━━━ DATA FOR REVIEW ━━━

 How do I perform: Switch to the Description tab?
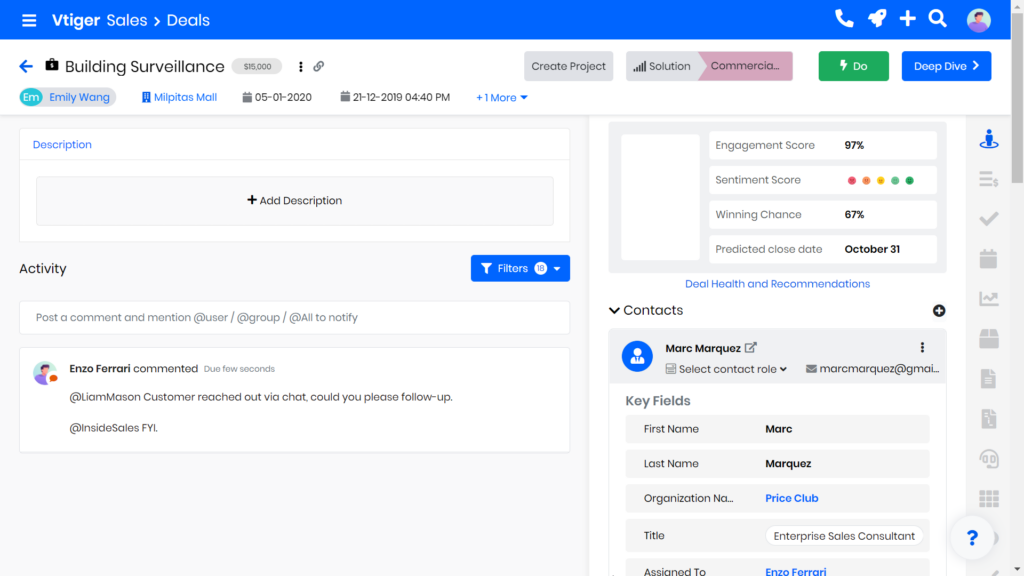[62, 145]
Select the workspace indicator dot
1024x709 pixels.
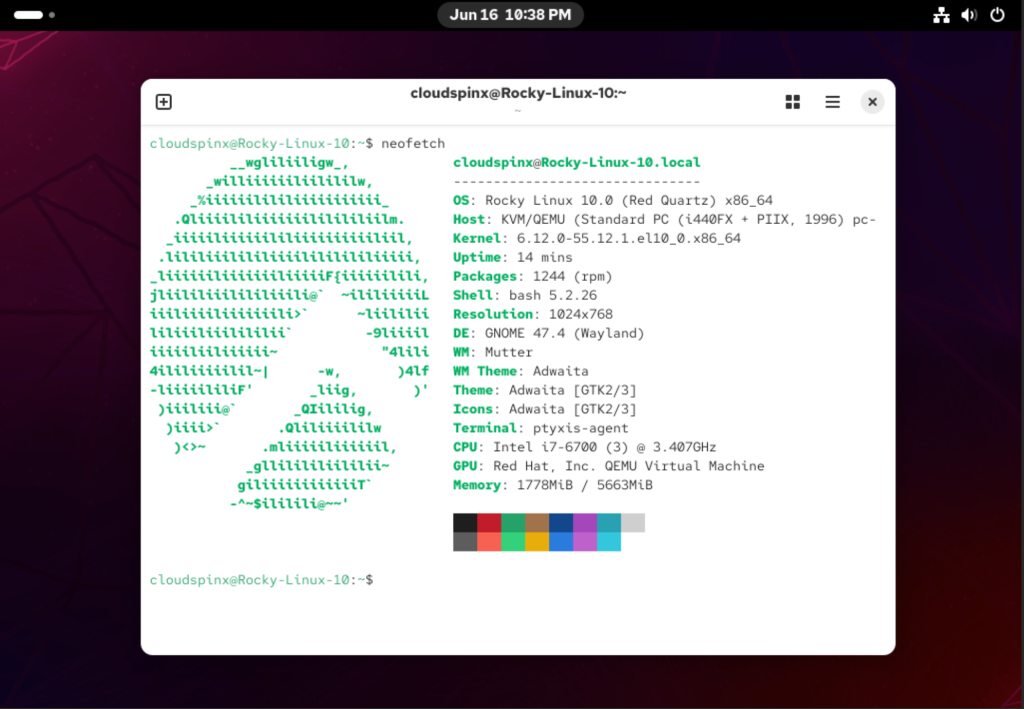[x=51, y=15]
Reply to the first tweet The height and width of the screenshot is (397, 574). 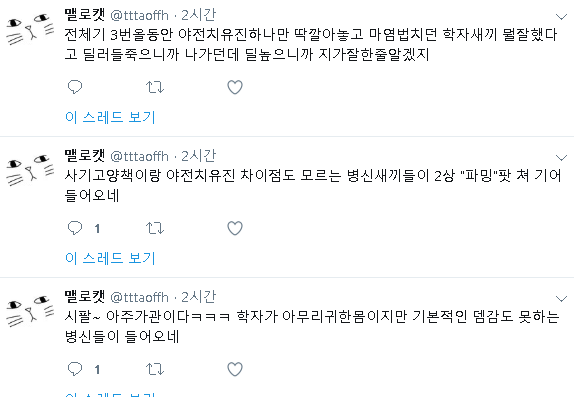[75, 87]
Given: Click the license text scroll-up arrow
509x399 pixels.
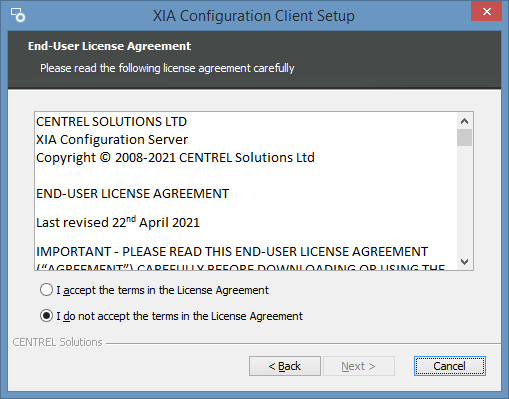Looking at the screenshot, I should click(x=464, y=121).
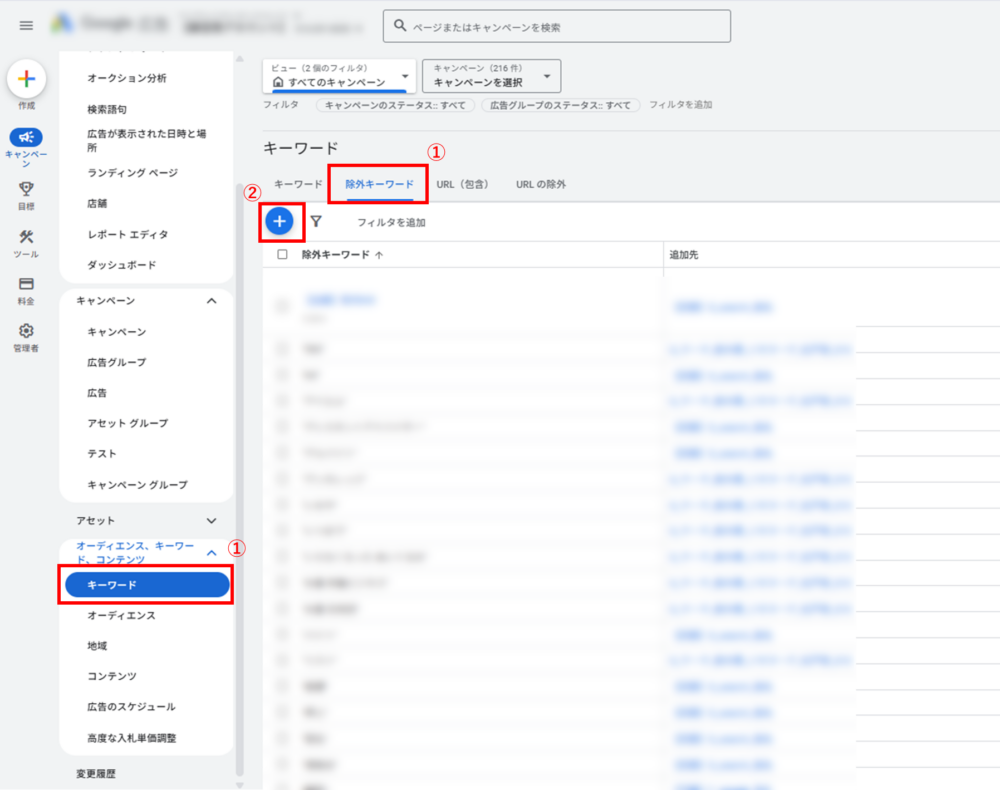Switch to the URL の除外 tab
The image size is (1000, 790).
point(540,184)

━━━

# [PROBLEM TO WORK ON]
Each line from the one containing "Given: Click the license text scroll-up arrow" through the last line of the entries above should be duplicated exactly, both included; leave out pictures and add nothing.

# [OUTPUT OF THE EXERCISE]
Given: Click the license text scroll-up arrow
509x399 pixels.
Looking at the screenshot, I should click(x=464, y=121).
Switch to the URL の除外 tab
The image size is (1000, 790).
point(540,184)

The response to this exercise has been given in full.